Este animal puede volar por una extensión de 300 a 400 kilométros por día en busca de comida. Por supuesto, no contempla la geografía política pero sí dónde conviene comer y dónde no. Según la investigación de la revista mensual europea, la diferencia no está en el clima portugués sino en las políticas sanitarias: en España, los cadáveres del ganado queda en los campos, mientras que el gobierno de Portugal exige la recogida inmediata de las vacas muertas para su entierro.
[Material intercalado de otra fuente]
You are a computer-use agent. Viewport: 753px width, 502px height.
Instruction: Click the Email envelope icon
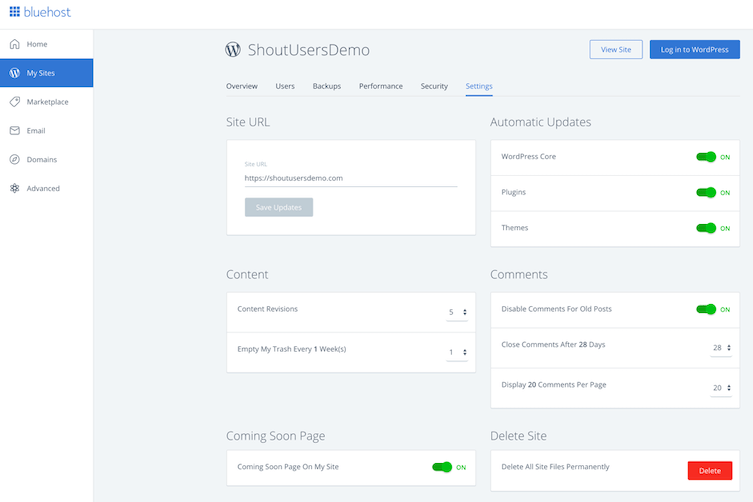(x=15, y=131)
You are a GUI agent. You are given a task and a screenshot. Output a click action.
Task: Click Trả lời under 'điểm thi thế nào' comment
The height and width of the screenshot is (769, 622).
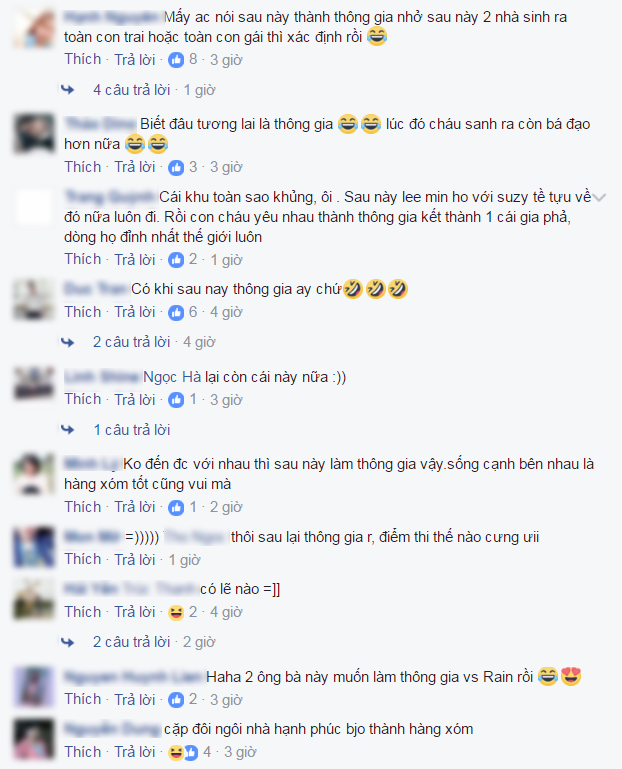point(134,559)
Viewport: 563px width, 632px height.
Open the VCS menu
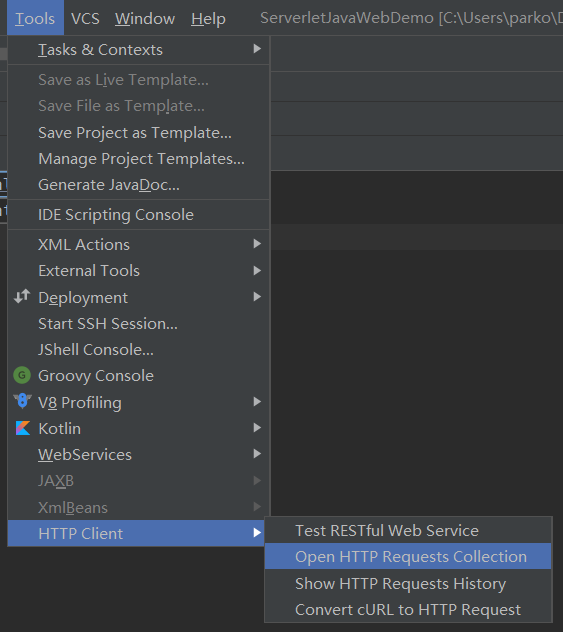85,19
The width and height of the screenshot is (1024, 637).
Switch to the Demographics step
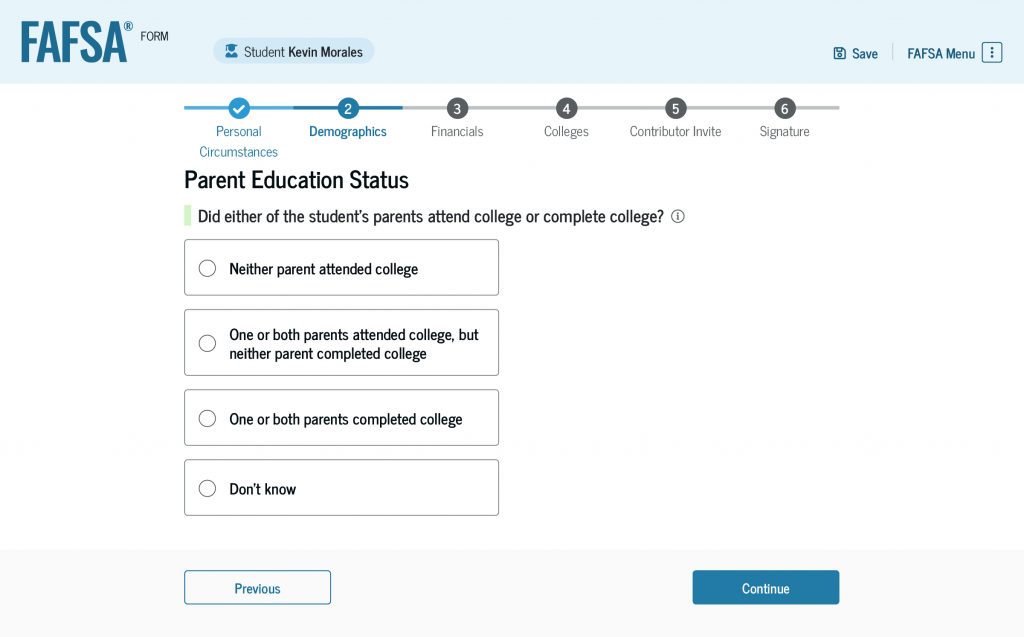click(x=347, y=109)
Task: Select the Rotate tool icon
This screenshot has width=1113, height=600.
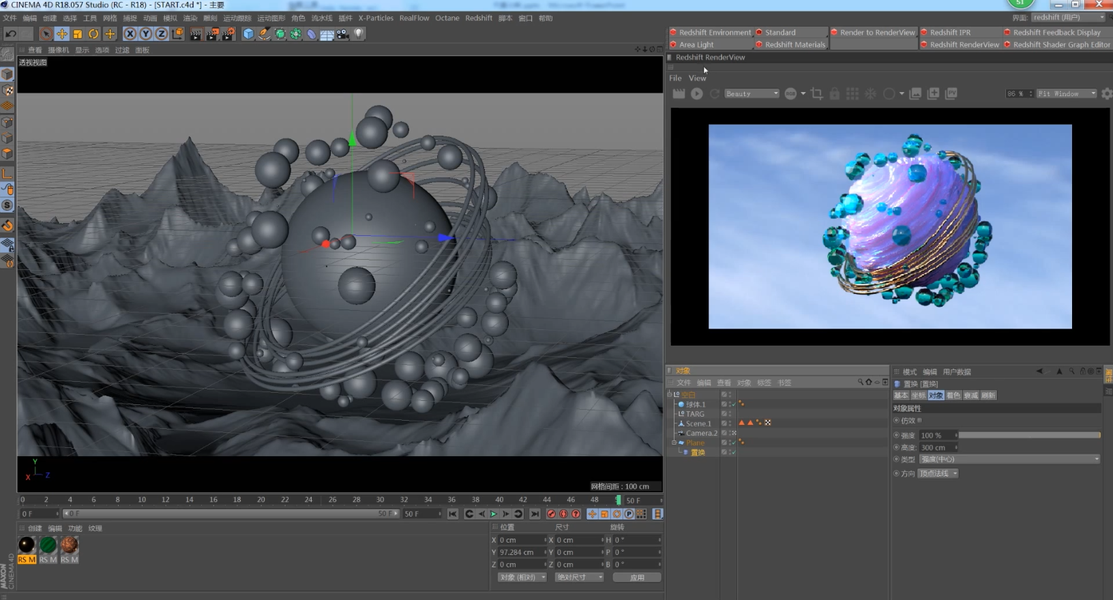Action: pos(93,33)
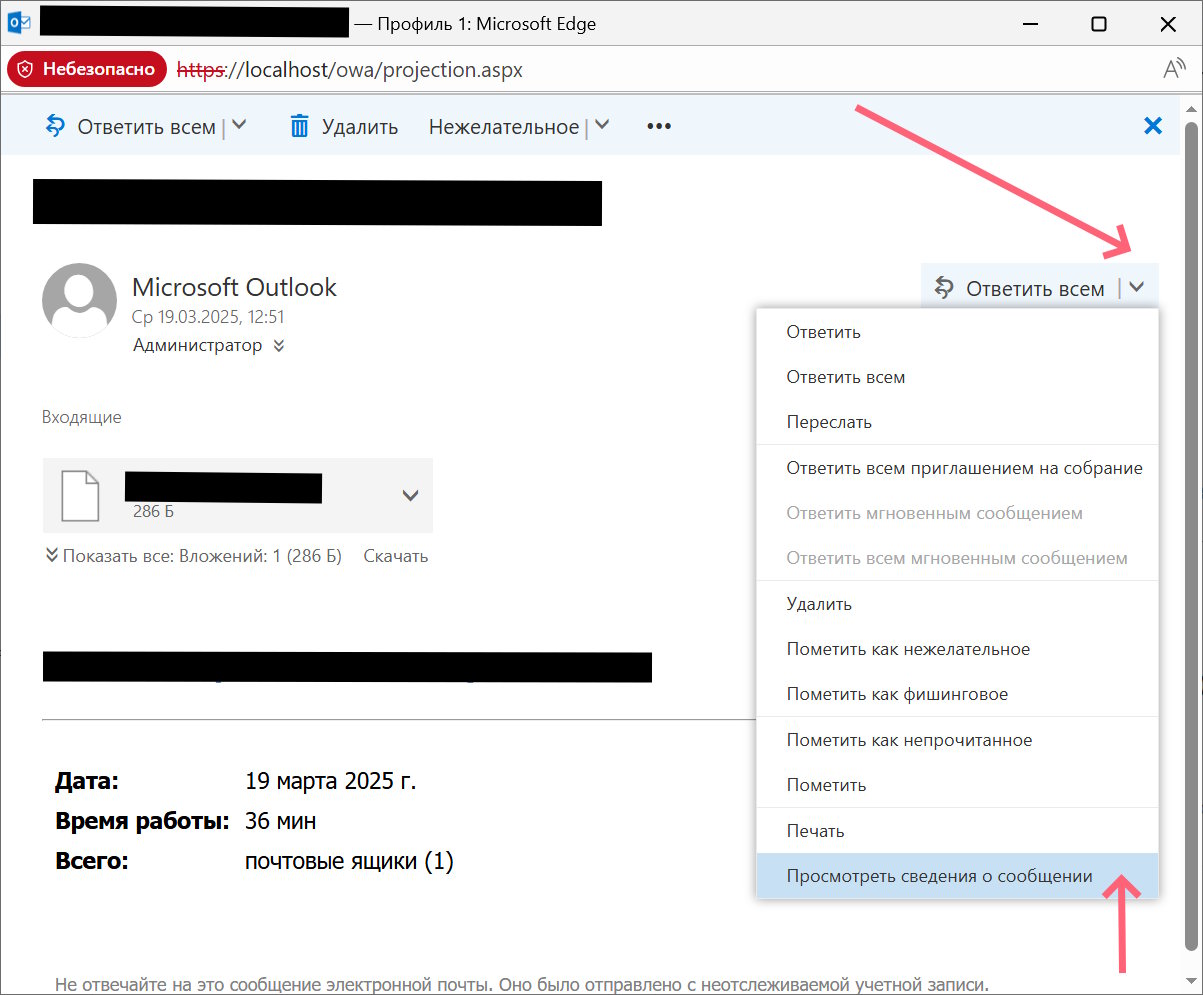Close the message with the blue X icon
Screen dimensions: 1203x995
[1152, 126]
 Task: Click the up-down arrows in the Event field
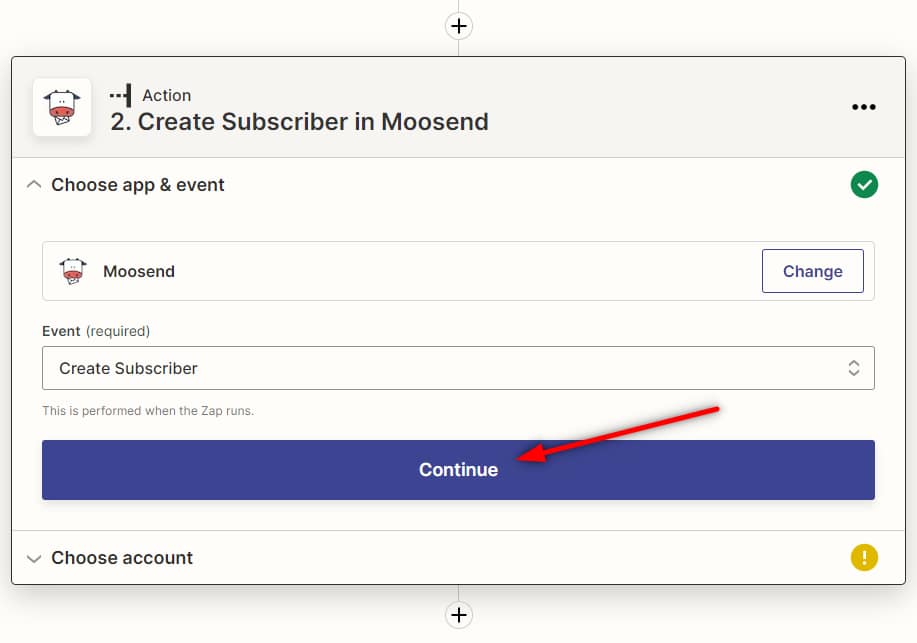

Esto supone menos comida para buitres, por lo cual al llegar al límite fronterizo, dan la vuelta o se dirigen en otra dirección.

 

Los buitres se alimentan principalmente de animales muertos, pero a falta de estos pueden tender a cazar.

 

Eneko Arrondo, uno de los autores del estudio, se refirió a las medidas históricas aprobadas por la Unión Europea para frenar la epidemia de Vaca Loca: “son muy drásticas, tomadas desde despachos”. El biólogo atribuye esta medida a la enfermedad que asustó a toda Europa hace casi 20 años atrás, remarcando que el gobierno portugués quedó atrasado. Por consiguiente, resalta la importancia de que las reses permanezcan en el territorio para que puedan alimentarse estas aves. “Gracias al trabajo científico y a la implicación de muchos gestores de España, se comprobó que [la legislación europea] tenía un impacto medioambiental muy negativo. Se pusieron tantos datos sobre la mesa que Europa entendió”.

¿Cómo se hizo el estudio? Se le colocó una mochila localizadora con GPS a 60 buitres leonados y 11 buitres negros. Las mismas se recargaban con placas fotovoltaicas. Gracias al seguimientos de las 71 aves durante dos o tres años, se pudo comprobar que los buitres apenas traspasan la frontera con Portugal y casi nunca se posan en la tierra.